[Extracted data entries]
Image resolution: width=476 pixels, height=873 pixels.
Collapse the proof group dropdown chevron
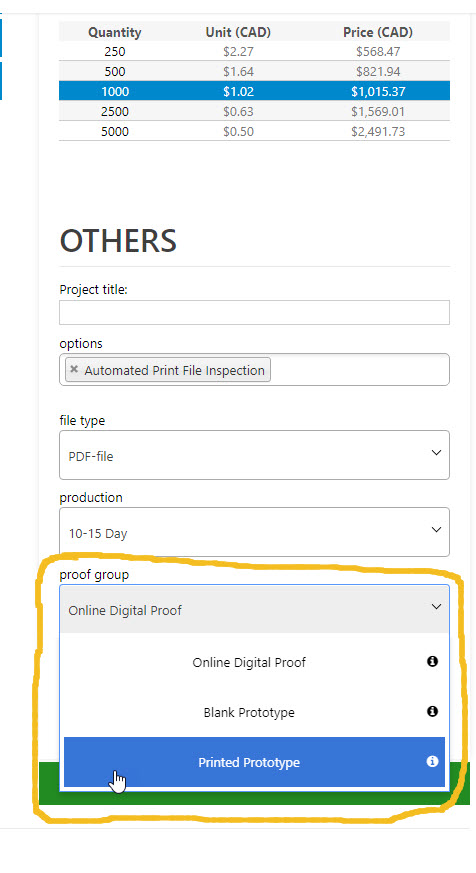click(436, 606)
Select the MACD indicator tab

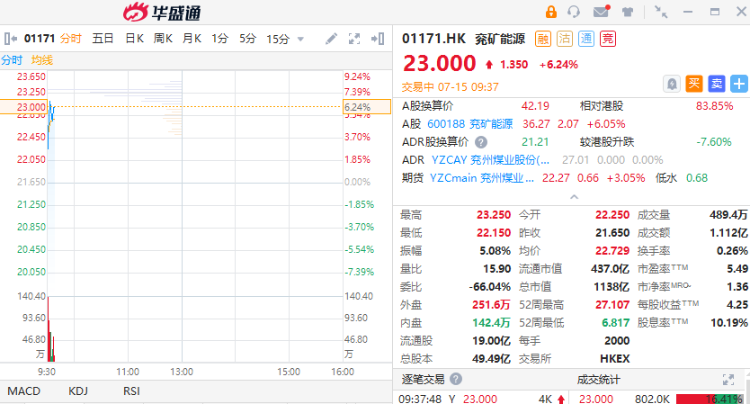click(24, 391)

• Problem to solve
Transcribe every record above in full. Pictures stay out of the copy.

• Exercise answer
Image resolution: width=476 pixels, height=873 pixels.
Collapse the proof group dropdown chevron
click(436, 606)
Select the MACD indicator tab

click(24, 391)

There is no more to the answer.